Problem to work on: Omitting all images, output the entries that follow exactly as written.

Stored records:
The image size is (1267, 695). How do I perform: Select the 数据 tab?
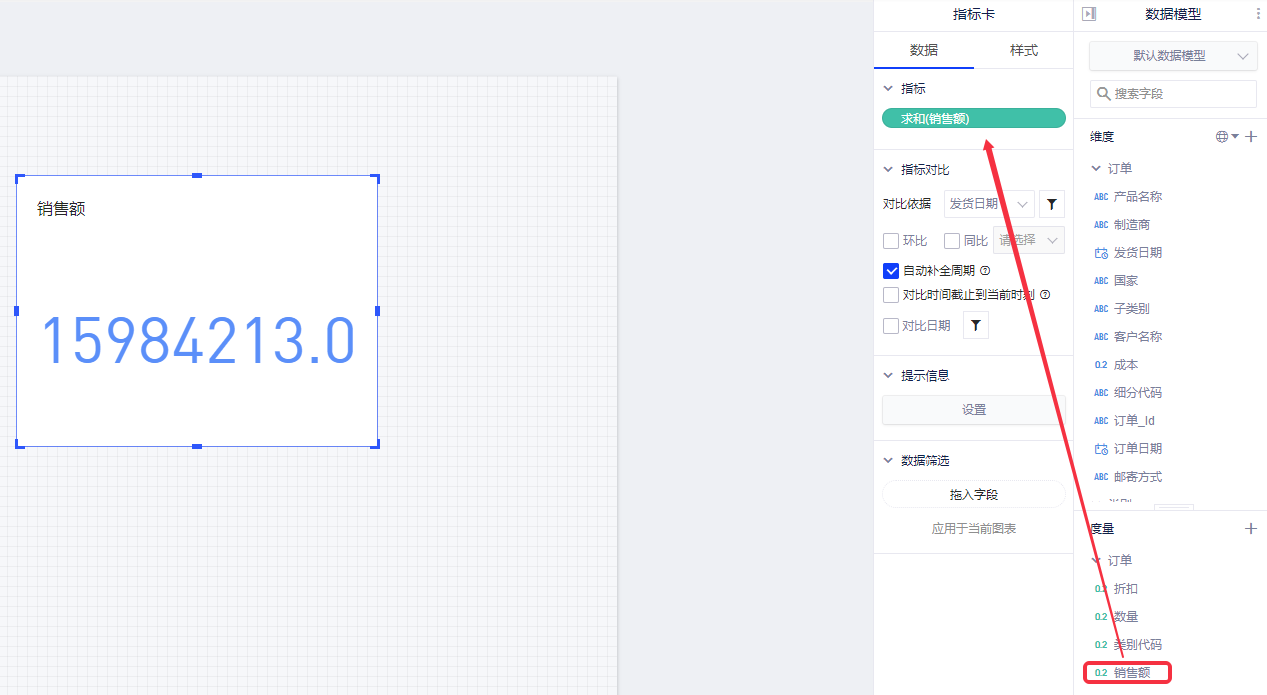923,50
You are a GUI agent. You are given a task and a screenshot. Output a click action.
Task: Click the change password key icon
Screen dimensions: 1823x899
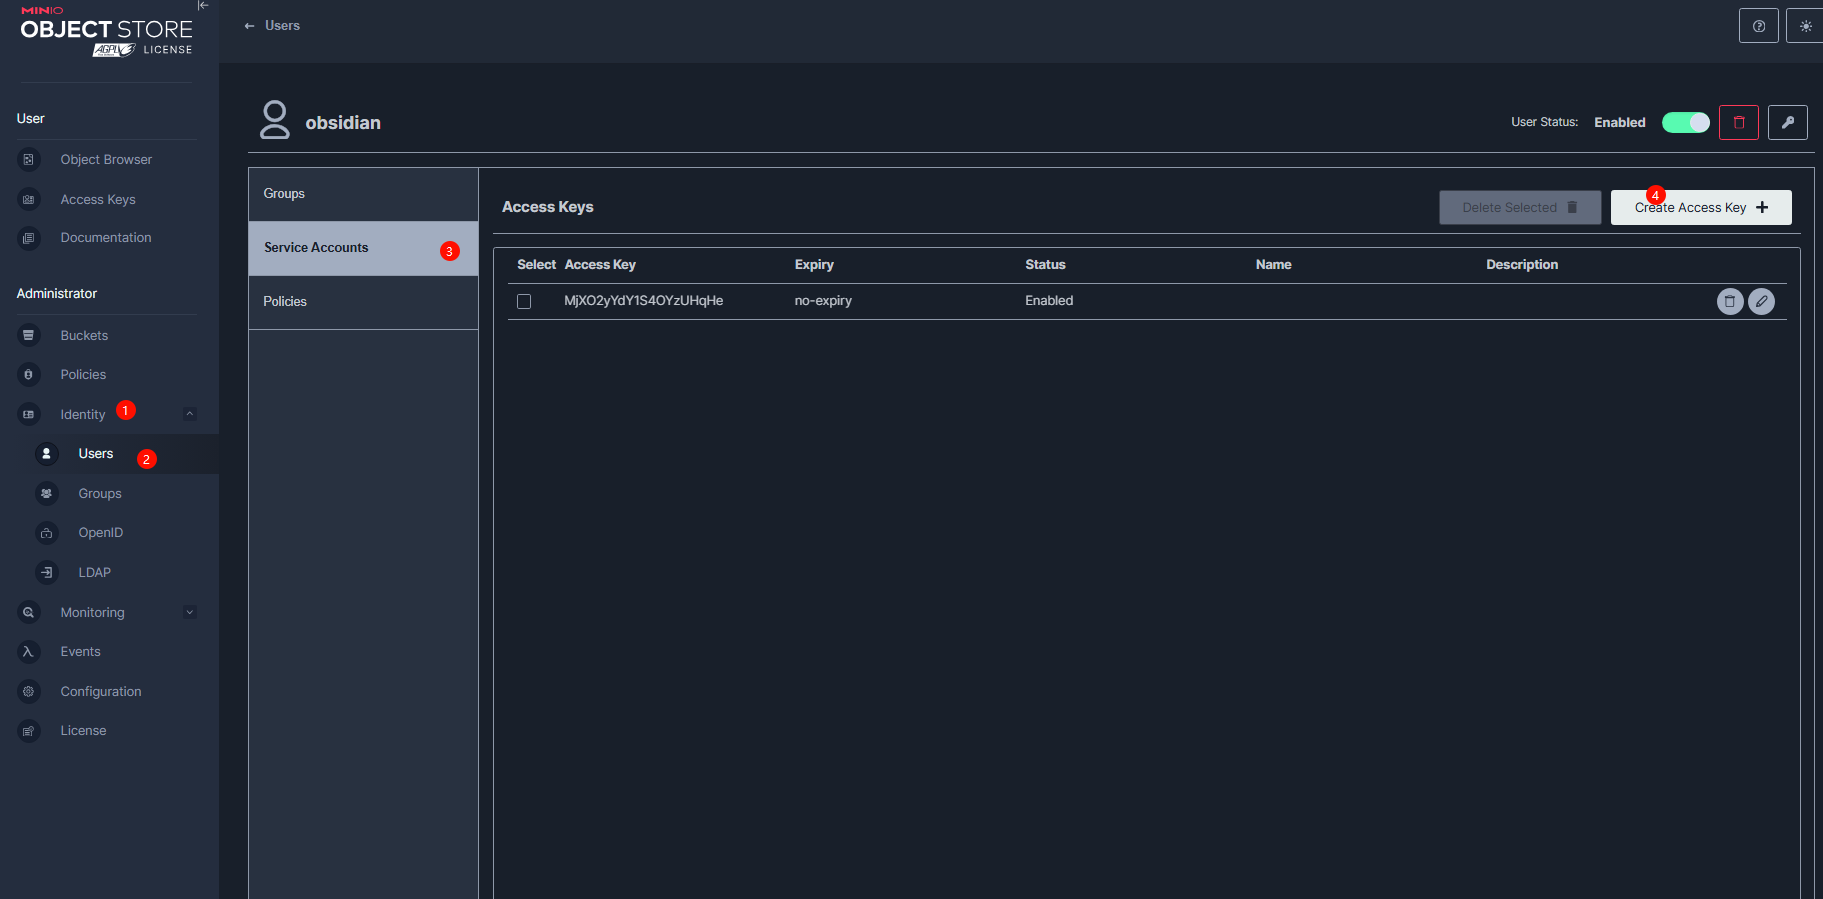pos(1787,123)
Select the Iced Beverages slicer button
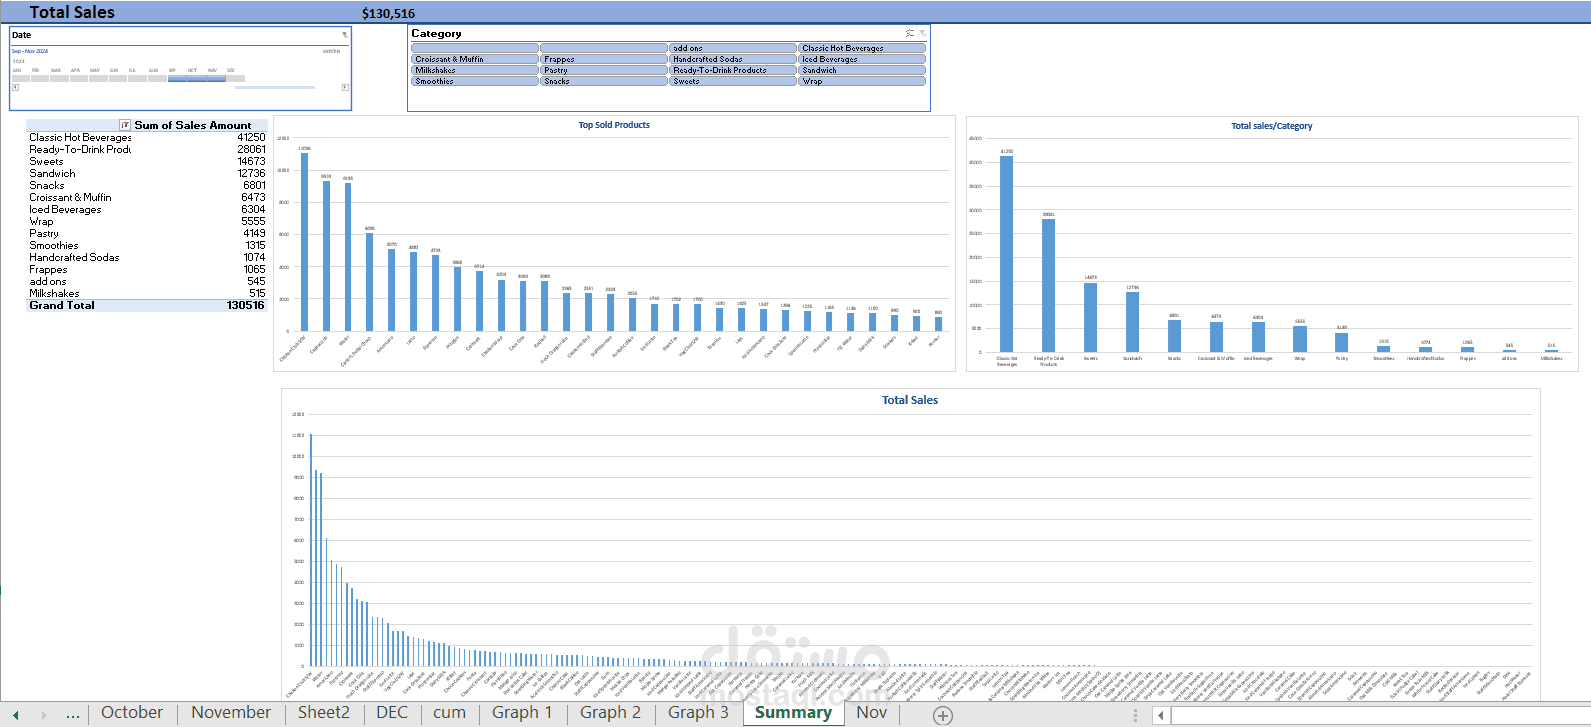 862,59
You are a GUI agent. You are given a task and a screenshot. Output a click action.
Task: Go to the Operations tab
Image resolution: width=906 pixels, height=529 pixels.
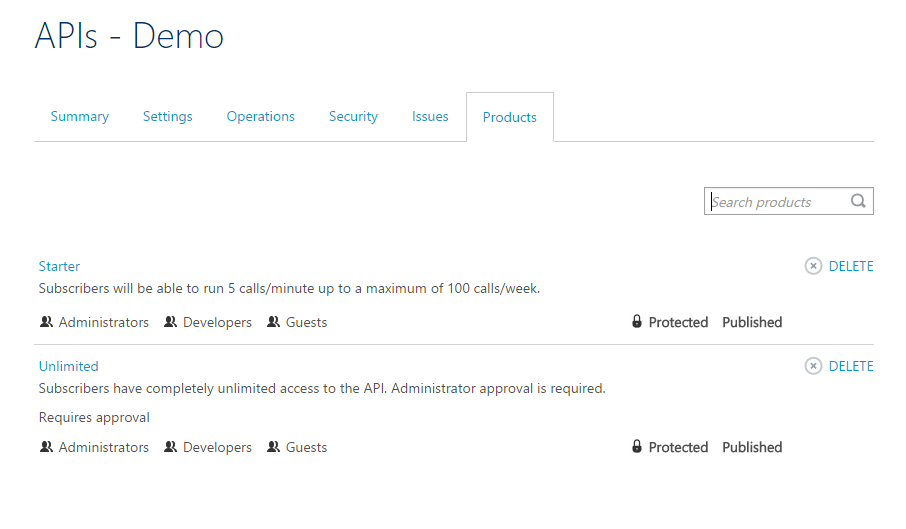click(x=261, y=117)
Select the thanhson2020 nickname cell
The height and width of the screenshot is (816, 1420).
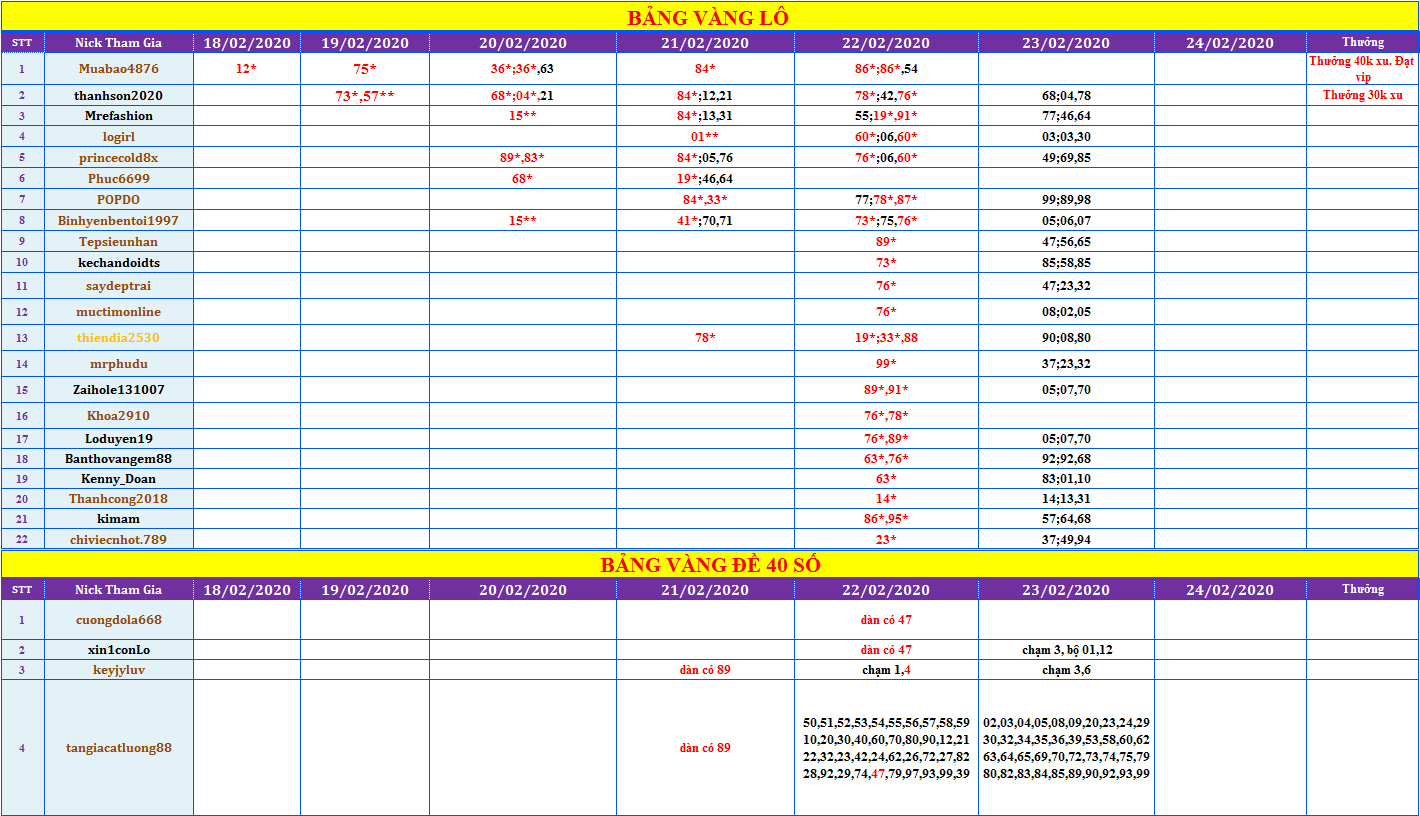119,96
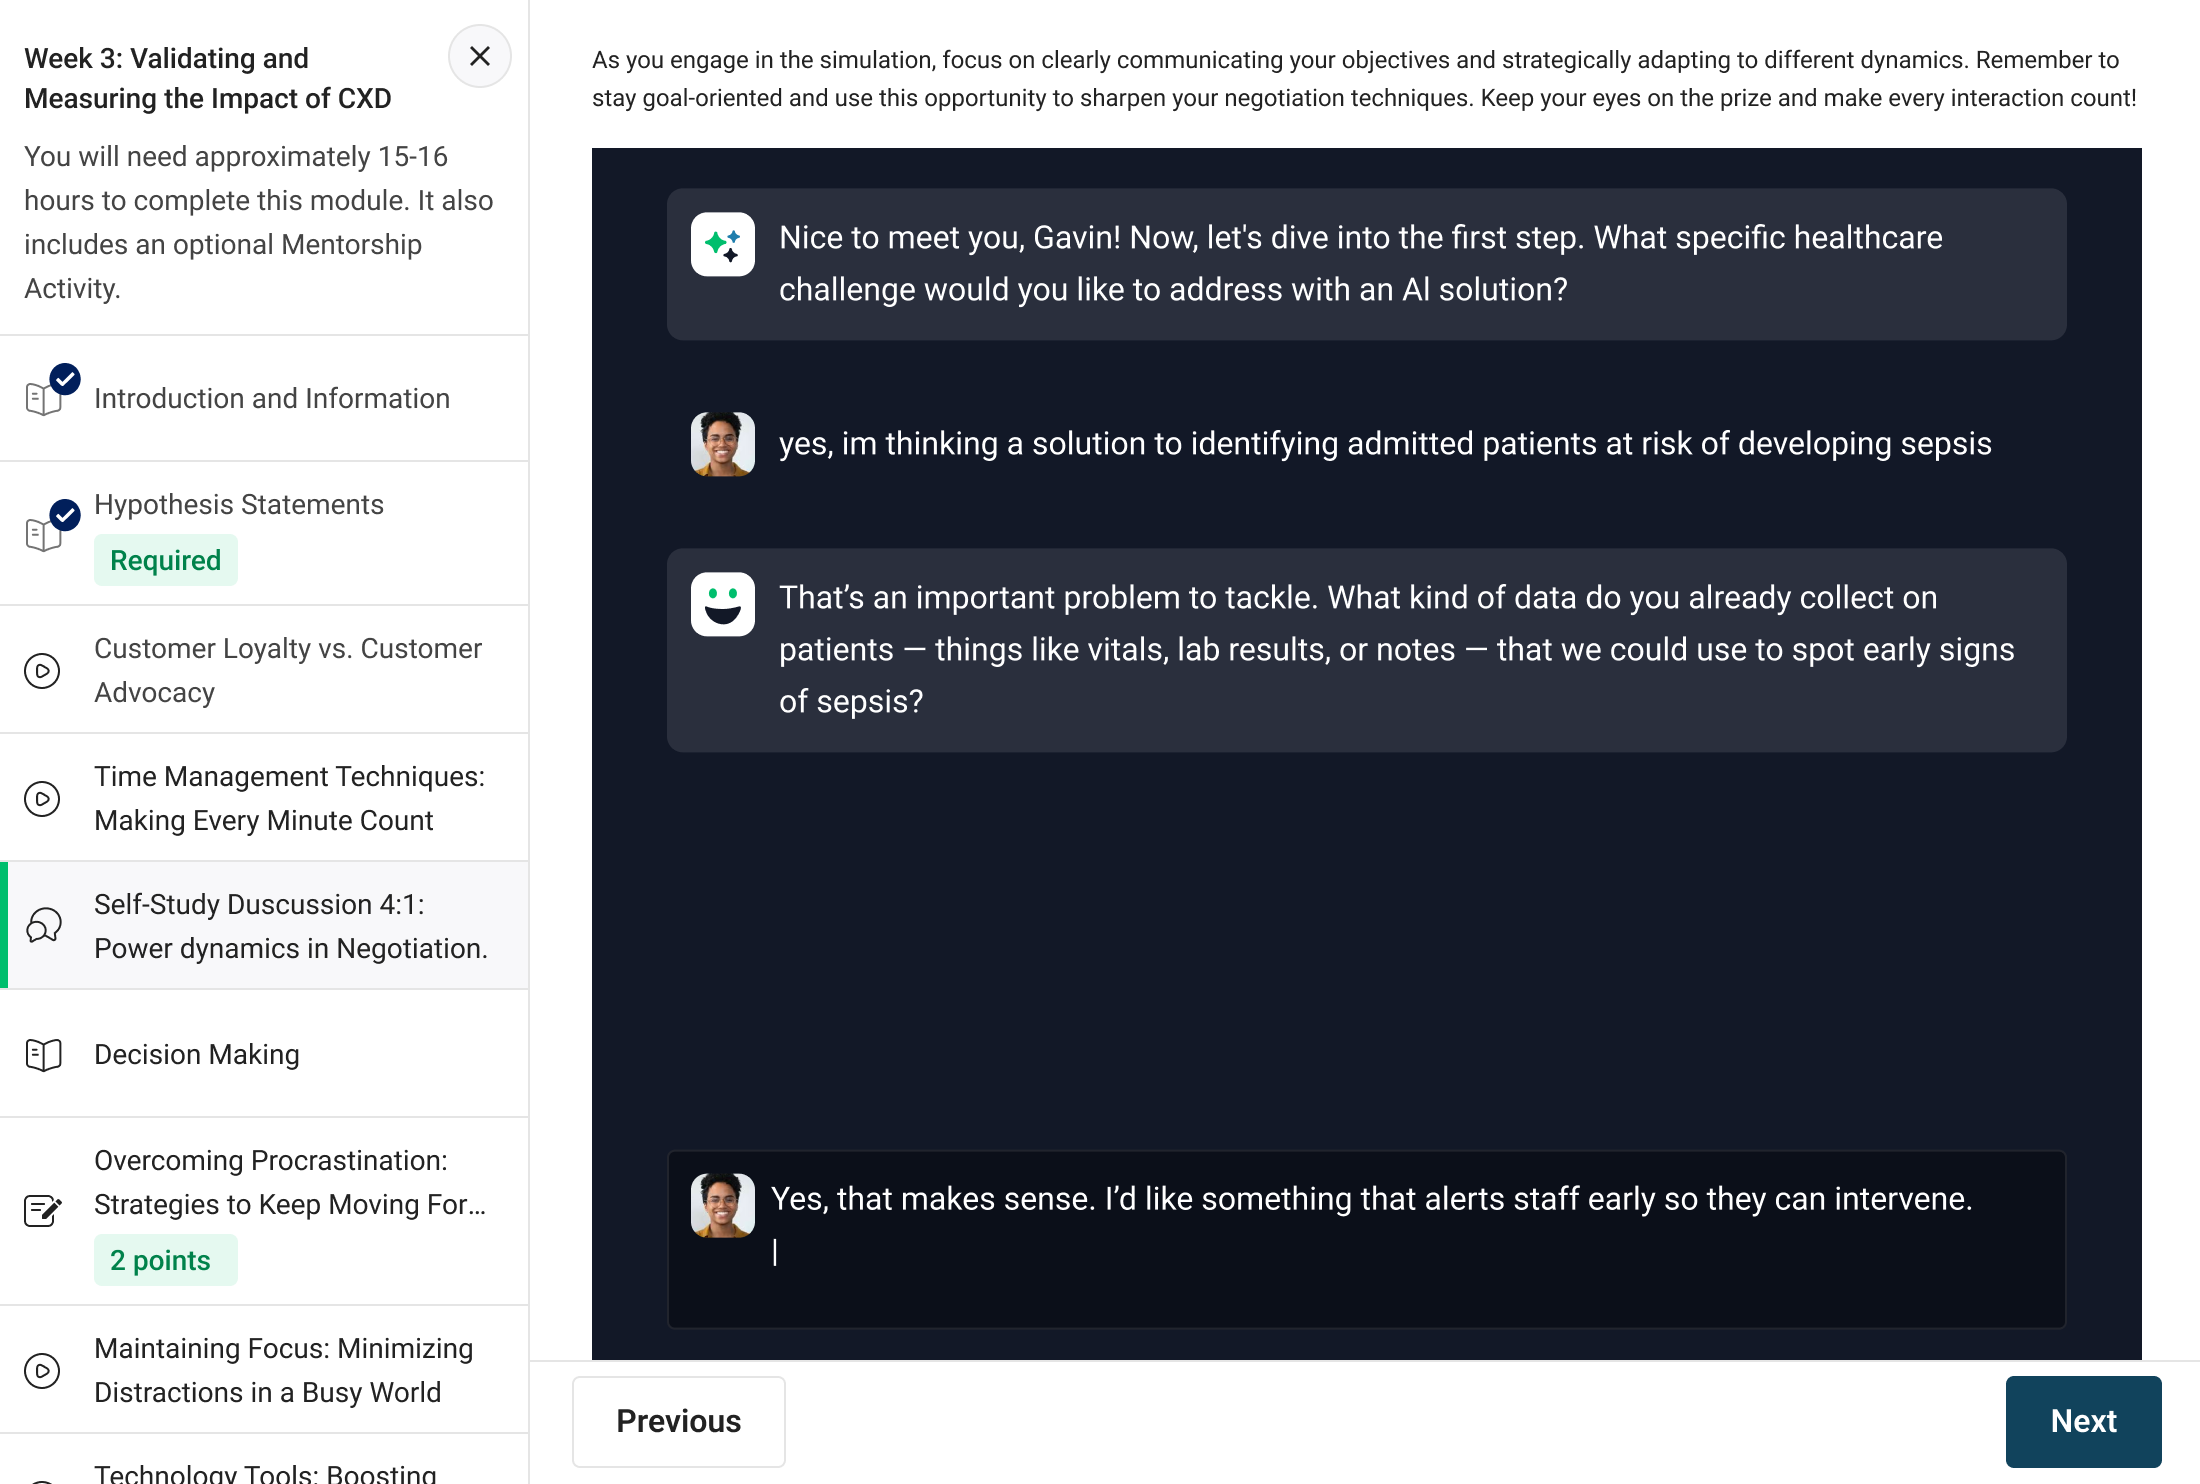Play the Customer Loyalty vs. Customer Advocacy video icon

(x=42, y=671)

Solution to this exercise:
The image size is (1267, 695). How do I perform: Select the 数据 tab?
923,50
You are a GUI agent. You are given a task and a screenshot. Output a click action.
Task: Click the change password key icon
Screen dimensions: 1823x899
pos(1787,123)
Select the Iced Beverages slicer button
 862,59
You are a GUI agent. You are given a task and a screenshot. Output a click action.
Task: Go to the Operations tab
Image resolution: width=906 pixels, height=529 pixels.
click(x=261, y=117)
Select the thanhson2020 nickname cell
The height and width of the screenshot is (816, 1420).
119,96
Play the Customer Loyalty vs. Customer Advocacy video icon

(x=42, y=671)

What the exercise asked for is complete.